> **EXTRACTO DE PÁGINA**
····················

Nos llevábamos bien con la población, nos invitaban a sus fiestas, aprendí dos
o tres palabras en zapoteco y volábamos cuando buenamente se podía. Al final,
conocer el Istmo de Tehuantepec y tratar a su gente fue una experiencia
singular y agradable que no me esperaba.
Desgraciadamente la Fuerza Aérea requirió de mis servicios en otra parte, y me sacaron de
aquel paraíso tropical. Me mandaron a un curso “táctico” es decir, como llevar
a cabo misiones de combate, o algo así. La verdad, muy interesante. Se trataba
de estudiar y de volar. Aprendimos como funciona un escuadrón aéreo, y como se
debe administrar y utilizar su capacidad de fuego. Aparte de todo esto ¿en dónde
creen que nos dieron el famoso curso? ¡En la mismísima ciudad de Guadalajara! Lugar
de todos nuestros anhelos y sueños juveniles de cadete, pero ahora salíamos
“francos” todos los días, a disfrutar la ciudad que veíamos desde lejos cuando
cadetes. Terminamos nuestro curso y todos nos regresamos a nuestras respectivas
unidades, a mí me cambiaron al Escuadrón Jet de Pelea 202, a los tan afamados “sopletes”
T-33 en la Base Aérea de Santa Lucia, Estado de México. En aquella época pasar
de los T-28 a los T-33 era un privilegio para pocos. Había incluso un gesto
entre pilotos el cual consistía en quitar las hélices de las insignias, “no más
papalotes (hélices), ahora puro “soplete” (jets). ¿Cuál es la diferencia más
notoria que yo observe?: la ausencia de vibración, y por supuesto la velocidad.

····················

> **DATOS DE ENTRADA**

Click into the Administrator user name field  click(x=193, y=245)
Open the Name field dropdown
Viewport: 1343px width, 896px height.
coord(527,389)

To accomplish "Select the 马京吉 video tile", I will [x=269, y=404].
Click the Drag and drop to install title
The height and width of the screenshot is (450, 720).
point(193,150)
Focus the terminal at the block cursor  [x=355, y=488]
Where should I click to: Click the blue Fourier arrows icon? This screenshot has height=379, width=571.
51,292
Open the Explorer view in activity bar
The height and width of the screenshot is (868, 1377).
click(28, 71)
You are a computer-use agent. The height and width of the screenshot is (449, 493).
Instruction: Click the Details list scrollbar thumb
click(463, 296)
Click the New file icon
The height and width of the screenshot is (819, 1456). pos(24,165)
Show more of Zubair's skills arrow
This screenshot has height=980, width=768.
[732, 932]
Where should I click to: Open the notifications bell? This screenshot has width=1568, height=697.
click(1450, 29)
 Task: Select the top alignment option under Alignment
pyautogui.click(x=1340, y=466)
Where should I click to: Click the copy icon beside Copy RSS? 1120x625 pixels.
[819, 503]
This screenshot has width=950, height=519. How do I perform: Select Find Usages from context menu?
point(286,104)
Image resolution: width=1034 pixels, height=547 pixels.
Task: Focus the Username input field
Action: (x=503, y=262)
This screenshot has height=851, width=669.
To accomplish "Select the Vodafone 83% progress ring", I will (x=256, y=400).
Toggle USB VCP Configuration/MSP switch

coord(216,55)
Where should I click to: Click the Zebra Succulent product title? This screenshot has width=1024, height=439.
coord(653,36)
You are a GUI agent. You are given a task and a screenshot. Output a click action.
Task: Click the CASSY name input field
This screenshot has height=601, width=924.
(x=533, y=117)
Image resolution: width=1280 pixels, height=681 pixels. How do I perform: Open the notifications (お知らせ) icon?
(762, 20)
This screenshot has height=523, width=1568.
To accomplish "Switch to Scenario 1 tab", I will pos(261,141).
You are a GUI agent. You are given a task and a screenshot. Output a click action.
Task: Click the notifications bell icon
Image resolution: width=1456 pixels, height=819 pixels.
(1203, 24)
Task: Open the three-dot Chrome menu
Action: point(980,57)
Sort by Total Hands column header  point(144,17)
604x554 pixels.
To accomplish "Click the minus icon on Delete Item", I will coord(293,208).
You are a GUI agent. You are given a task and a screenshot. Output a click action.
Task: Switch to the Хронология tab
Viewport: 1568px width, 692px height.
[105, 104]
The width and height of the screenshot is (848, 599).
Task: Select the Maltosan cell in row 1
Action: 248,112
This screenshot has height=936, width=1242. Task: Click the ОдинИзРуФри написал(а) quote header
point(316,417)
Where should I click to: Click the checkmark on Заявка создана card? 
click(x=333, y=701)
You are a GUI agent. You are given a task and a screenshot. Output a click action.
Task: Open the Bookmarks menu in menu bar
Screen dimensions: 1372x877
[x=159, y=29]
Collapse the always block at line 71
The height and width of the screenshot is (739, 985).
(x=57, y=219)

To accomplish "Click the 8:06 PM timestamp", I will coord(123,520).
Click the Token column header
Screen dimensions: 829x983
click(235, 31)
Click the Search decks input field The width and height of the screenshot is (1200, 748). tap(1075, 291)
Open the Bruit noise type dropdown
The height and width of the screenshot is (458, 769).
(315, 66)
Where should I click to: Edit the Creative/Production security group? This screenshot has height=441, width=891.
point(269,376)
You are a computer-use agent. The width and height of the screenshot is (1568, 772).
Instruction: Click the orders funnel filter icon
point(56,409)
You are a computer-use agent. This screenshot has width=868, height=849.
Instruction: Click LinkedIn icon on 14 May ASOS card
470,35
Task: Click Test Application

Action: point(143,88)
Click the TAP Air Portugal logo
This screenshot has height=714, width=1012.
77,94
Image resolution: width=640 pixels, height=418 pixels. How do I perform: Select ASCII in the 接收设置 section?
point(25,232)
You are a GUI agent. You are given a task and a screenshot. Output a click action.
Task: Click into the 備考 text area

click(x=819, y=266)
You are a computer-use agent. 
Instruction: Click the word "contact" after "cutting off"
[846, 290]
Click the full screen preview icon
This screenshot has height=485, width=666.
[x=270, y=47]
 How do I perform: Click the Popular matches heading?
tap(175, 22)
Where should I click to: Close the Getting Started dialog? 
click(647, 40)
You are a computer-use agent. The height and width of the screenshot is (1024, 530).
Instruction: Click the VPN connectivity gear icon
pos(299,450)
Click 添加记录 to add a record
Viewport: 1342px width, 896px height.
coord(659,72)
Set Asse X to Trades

····················

> **INSTRUCCIÓN ESCRITA 1**
¿Puedes extraer completo y sin ningún cambio el relato sobre la Fuerza Aérea?
> **INSTRUCCIÓN ESCRITA 2**
¿Puedes copiar sin alteraciones las líneas del listado que van desde la que contiene "Click the TAP Air Portugal logo" hasta el final del listado, ambos extremos incluidos?

> **SOLUCIÓN DEL EJERCICIO 1**
Nos llevábamos bien con la población, nos invitaban a sus fiestas, aprendí dos
o tres palabras en zapoteco y volábamos cuando buenamente se podía. Al final,
conocer el Istmo de Tehuantepec y tratar a su gente fue una experiencia
singular y agradable que no me esperaba.
Desgraciadamente la Fuerza Aérea requirió de mis servicios en otra parte, y me sacaron de
aquel paraíso tropical. Me mandaron a un curso “táctico” es decir, como llevar
a cabo misiones de combate, o algo así. La verdad, muy interesante. Se trataba
de estudiar y de volar. Aprendimos como funciona un escuadrón aéreo, y como se
debe administrar y utilizar su capacidad de fuego. Aparte de todo esto ¿en dónde
creen que nos dieron el famoso curso? ¡En la mismísima ciudad de Guadalajara! Lugar
de todos nuestros anhelos y sueños juveniles de cadete, pero ahora salíamos
“francos” todos los días, a disfrutar la ciudad que veíamos desde lejos cuando
cadetes. Terminamos nuestro curso y todos nos regresamos a nuestras respectivas
unidades, a mí me cambiaron al Escuadrón Jet de Pelea 202, a los tan afamados “sopletes”
T-33 en la Base Aérea de Santa Lucia, Estado de México. En aquella época pasar
de los T-28 a los T-33 era un privilegio para pocos. Había incluso un gesto
entre pilotos el cual consistía en quitar las hélices de las insignias, “no más
papalotes (hélices), ahora puro “soplete” (jets). ¿Cuál es la diferencia más
notoria que yo observe?: la ausencia de vibración, y por supuesto la velocidad.

> **SOLUCIÓN DEL EJERCICIO 2**
Click the TAP Air Portugal logo
This screenshot has height=714, width=1012.
77,94
Image resolution: width=640 pixels, height=418 pixels. How do I perform: Select ASCII in the 接收设置 section?
point(25,232)
You are a GUI agent. You are given a task and a screenshot. Output a click action.
Task: Click into the 備考 text area

click(x=819, y=266)
You are a computer-use agent. 
Instruction: Click the word "contact" after "cutting off"
[846, 290]
Click the full screen preview icon
This screenshot has height=485, width=666.
[x=270, y=47]
 How do I perform: Click the Popular matches heading?
tap(175, 22)
Where should I click to: Close the Getting Started dialog? 
click(647, 40)
You are a computer-use agent. The height and width of the screenshot is (1024, 530).
Instruction: Click the VPN connectivity gear icon
pos(299,450)
Click 添加记录 to add a record
Viewport: 1342px width, 896px height.
coord(659,72)
Set Asse X to Trades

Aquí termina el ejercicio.